**GIVEN PASSAGE**

/---

Treating young heifers with broad-spectrum products to kill a range of parasites may not be the most sensible approach.
TEXT SARA GREGSON
It can be tempting to buy and apply a combination of worm and ectoparasite products to first-season grazing calves as they come indoors for winter. It is a quick and easy way to head off a range of potential pest problems. Job done.
But this blanket approach may not be the most sustainable way forward, according to University of Liverpool’s Diana Williams, who is a lead adviser on the Control of Worms Sustainably (COWS) group. If, for example, the liver fluke risk has been low during the summer and autumn, or lice and mites are never usually a problem, there are other treatment options against pests such as gut worms, which are worth considering.
“Treatments should be chosen according to the mix of parasites present and the levels of exposure the calves have faced while grazing,” says Professor Williams. “There are many factors to consider, including past and current weather conditions and the farm’s disease history. There is such a degree of variability between years – a ‘one size fits all’ plan will fail to meet the needs of most herds.”
Where calves have grazed high-risk pastures, such as where cattle have been grazing during the previous 12 months, roundworms are likely to be a problem. If calves are thought to have been exposed, they are at risk of ostertagiosis Type II disease later in winter. This is because calves pick up larvae in autumn that then go into an ‘arrested’ state and just sit in the gut until suddenly becoming simultaneously active. “This causes extensive damage to the abomasum, leading to diarrhoea, loss of both appetite, and body condition. The disease is acute and can lead to death,” says Professor Williams.
Where liver fluke is not a problem, a treatment with a Group 3 macrocyclic lactone will kill all roundworm larvae in the gut, including all those that are just ‘sleeping’. This treatment will also kill any lungworm that may be present.

\---

**TASKS FOR THIS EXERCISE**
1. In the calf parasite article, why are calves that grazed high-risk pastures at risk of ostertagiosis Type II disease later in winter? Answer in one to three sentences.
2. Summarize the calf parasite article in two sentences.
3. Answer these questions on the calf parasite article:
(a) On which group is Diana Williams a lead adviser?
(b) What kind of pasture does the article give as an example of high-risk pasture?
(c) Besides roundworm larvae in the gut, what will a Group 3 macrocyclic lactone treatment kill?

**SUPPLIED ENTRIES**
/---

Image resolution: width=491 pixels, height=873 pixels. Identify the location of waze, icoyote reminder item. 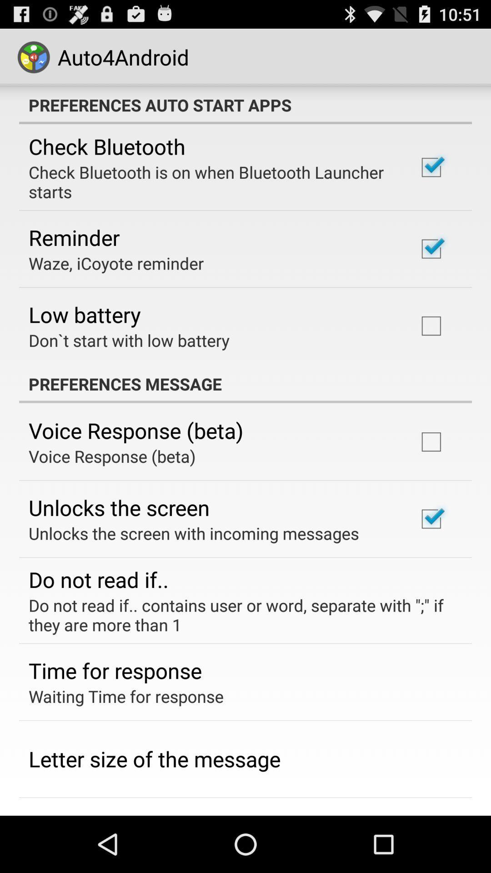
(116, 263).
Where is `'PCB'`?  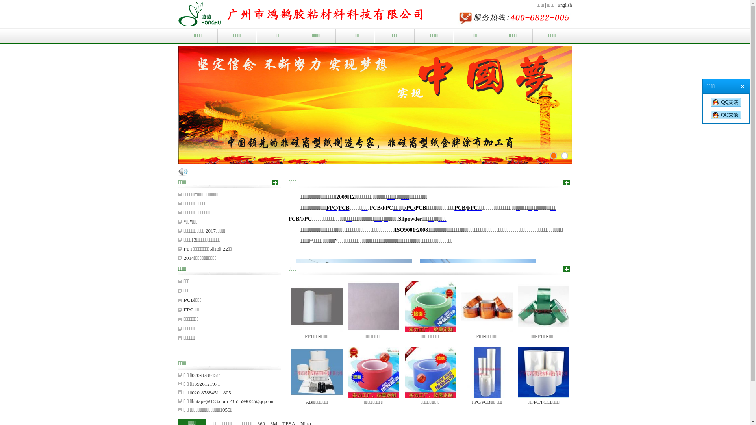 'PCB' is located at coordinates (460, 208).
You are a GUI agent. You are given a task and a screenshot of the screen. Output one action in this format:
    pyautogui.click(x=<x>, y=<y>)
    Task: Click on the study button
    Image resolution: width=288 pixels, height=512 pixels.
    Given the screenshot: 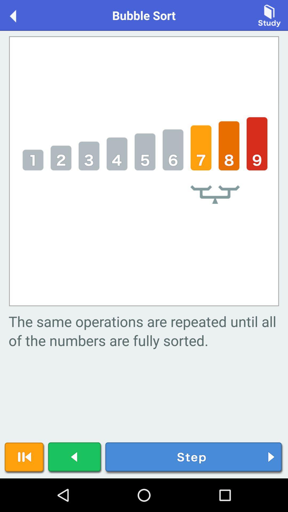 What is the action you would take?
    pyautogui.click(x=269, y=15)
    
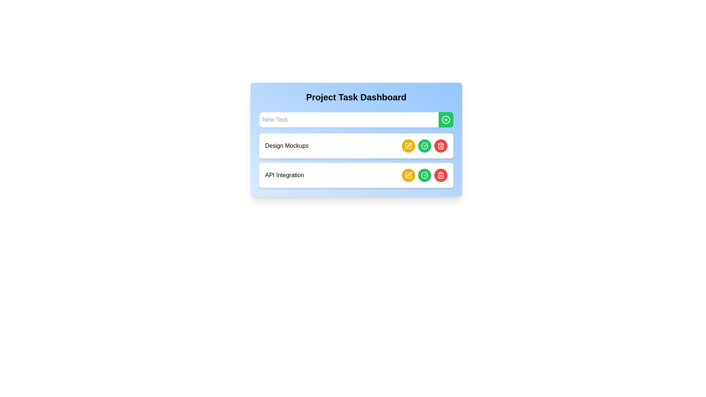  What do you see at coordinates (441, 146) in the screenshot?
I see `the small red circular button with a white trash can icon, located at the far right of the 'API Integration' list entry` at bounding box center [441, 146].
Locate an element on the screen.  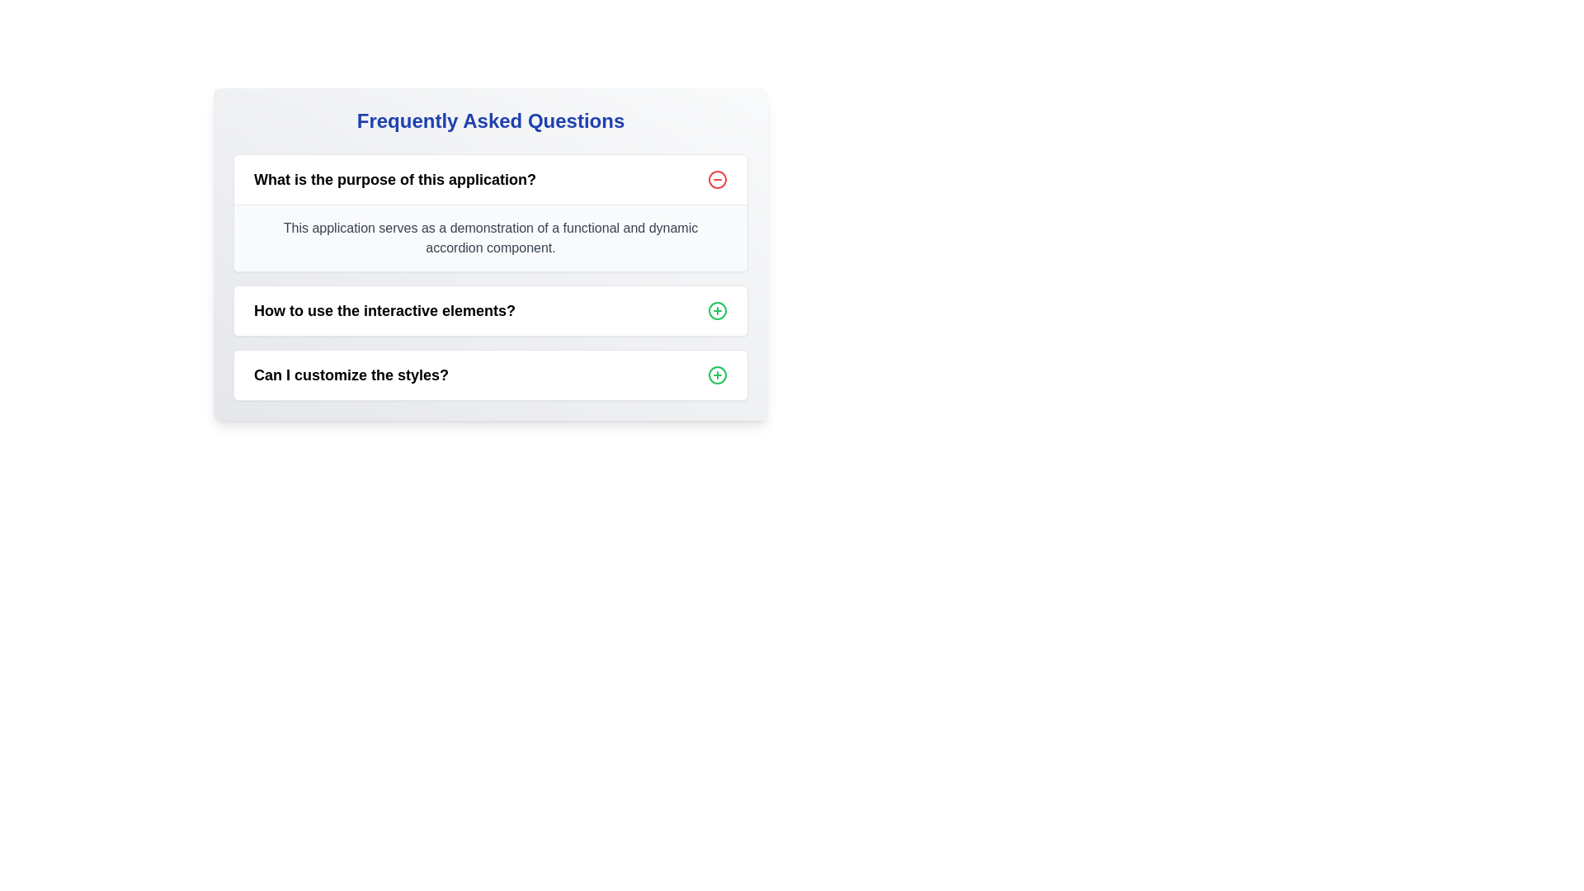
the Collapsible FAQ entry titled 'How to use the interactive elements?' for accessibility navigation is located at coordinates (490, 311).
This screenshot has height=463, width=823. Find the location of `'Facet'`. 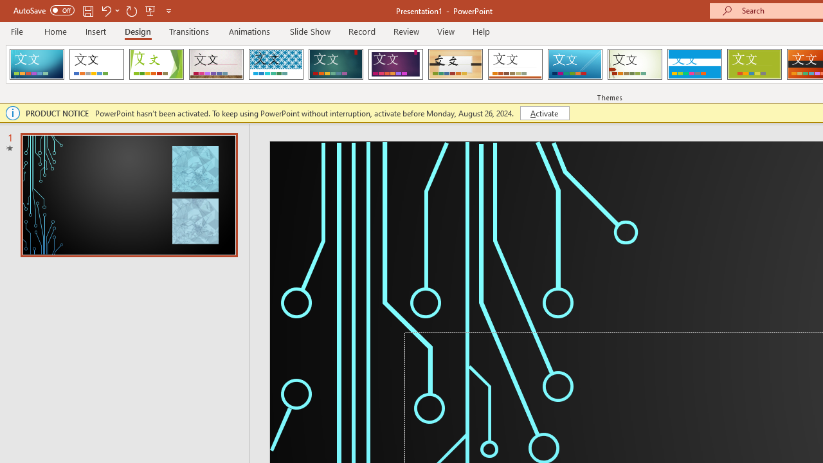

'Facet' is located at coordinates (156, 64).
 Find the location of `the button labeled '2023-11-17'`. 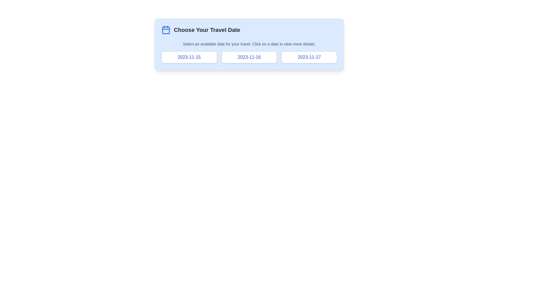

\---

**TASK SOLUTIONS**
1. Calves pick up roundworm larvae in autumn. The larvae then enter an "arrested" state and sit in the gut until they all suddenly become active at once, which causes the disease later in winter.

2. Applying a combination of worm and ectoparasite products to first-season grazing calves as they come indoors may not be the most sustainable approach. Diana Williams of the COWS group advises choosing treatments according to the mix of parasites present and the calves' exposure while grazing, for example using a Group 3 macrocyclic lactone against roundworms where liver fluke is not a problem.

3.
(a) The Control of Worms Sustainably (COWS) group.
(b) Pasture where cattle have been grazing during the previous 12 months.
(c) Any lungworm that may be present.